The AI community should help investigate algorithmic accountability and transparency in the case of predictive policing and the subsequent application of the algorithms to new areas. We should then discuss our SIGAI position and public policy.
Our July 15th post summarized the USACM-EUACM joint statement on Algorithmic Transparency and Accountability (ATA) and introduced the ATA FAQ project by the USACM Algorithms Working Group. Their goal is “to take the lead addressing the technical aspects of algorithms and to have content prepared for media inquiries and policymakers.” The SIGAI has been asked to contribute expertise in developing content for the FAQ. Please comment to this posting so we can collect and share insights with USACM. You can also send your ideas and suggestion directly to Cynthia Florentino, ACM Policy Analyst, at firstname.lastname@example.org.

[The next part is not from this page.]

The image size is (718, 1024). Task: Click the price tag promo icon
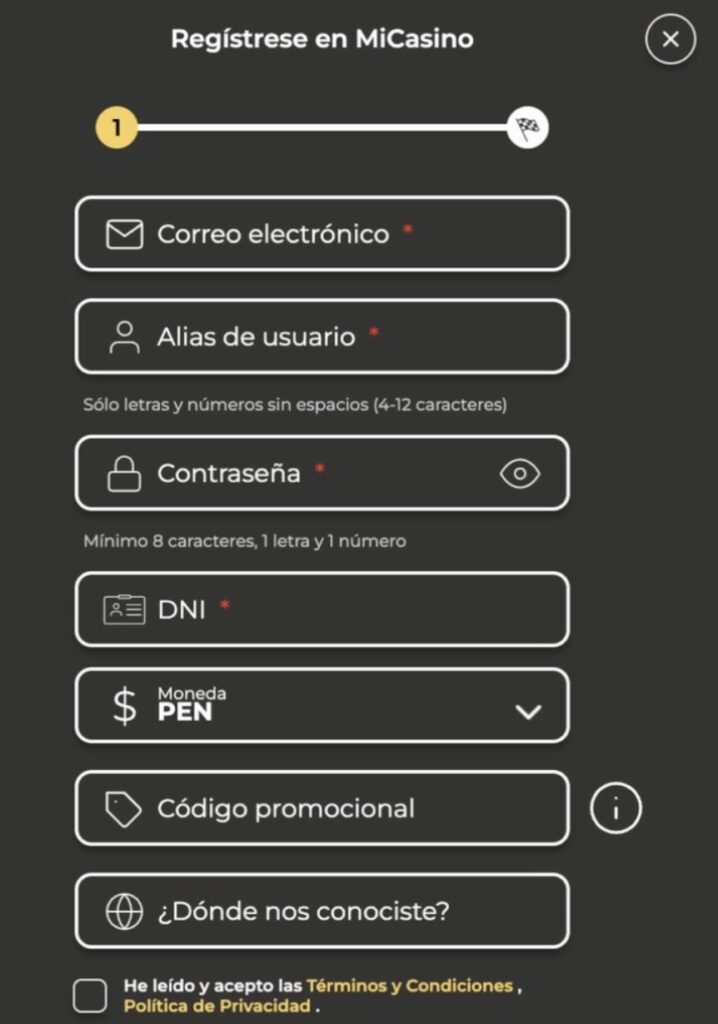124,809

The focus of this post is the discussion of “algorithms” in the FAQ. Your feedback will be appreciated. Some of the input we received is as follows: “Q: What is an algorithm? A: An algorithm is a set of well-defined steps that leads from inputs (data) to outputs (results). Today, algorithms are used in decision-making in education, access to credit, employment, and in the criminal justice system. An algorithm can be compared to a recipe that runs in the same way each time, automatically using the given input data. The input data is combined and placed through the same set of steps, and the output is dependent on the input data and the set of steps that comprise the algorithm.”

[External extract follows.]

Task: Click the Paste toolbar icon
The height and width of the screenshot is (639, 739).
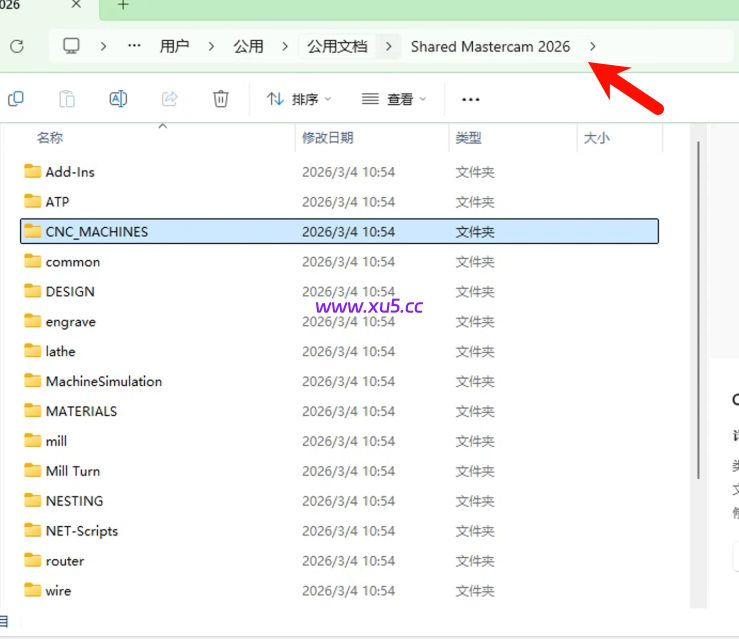Action: [67, 99]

and “Q: Can algorithms be explained? Why or why not? What are the challenges? A: It is not always possible to interpret machine learning and algorithmic models. This is because a model may use an enormous volume of data in the process of figuring out the ideal approach. This in turn, makes it hard to go back and trace how the algorithm arrived at a certain decision.”
This post raises an issue with the use of the term “algorithm” in the era of Big Data in which the term “machine learning” has been incorporated into the field of data analytics and data science. The AI community needs, in the case of the ATA issues, to give careful attention to definitions and concepts that enables a clear discourse on ATA policy.
A case in point, and we welcome input of SIGAI, is the central role of artificial neural networks (NN) in machine learning and deep learning. In what sense is a NN algorithmic? Toward the goal of algorithmic transparency, what needs to be explained about how a NN works? From a policy perspective, what are the challenges in addressing the transparency of a NN component of machine learning frameworks with audiences of varying technical backgrounds?
The mechanisms for training neural networks are algorithmic in the traditional sense of the word by using a series of steps repeatedly in the adjustment of parameters such as in multilayer perceptron learning. The algorithms in NN training methods operate the same way for all specific applications in which input data is mapped to output results. Only a high-level discussion and use of simplified diagrams are practical for “explaining” these NN algorithms to policymakers and end users of systems involving machine learning.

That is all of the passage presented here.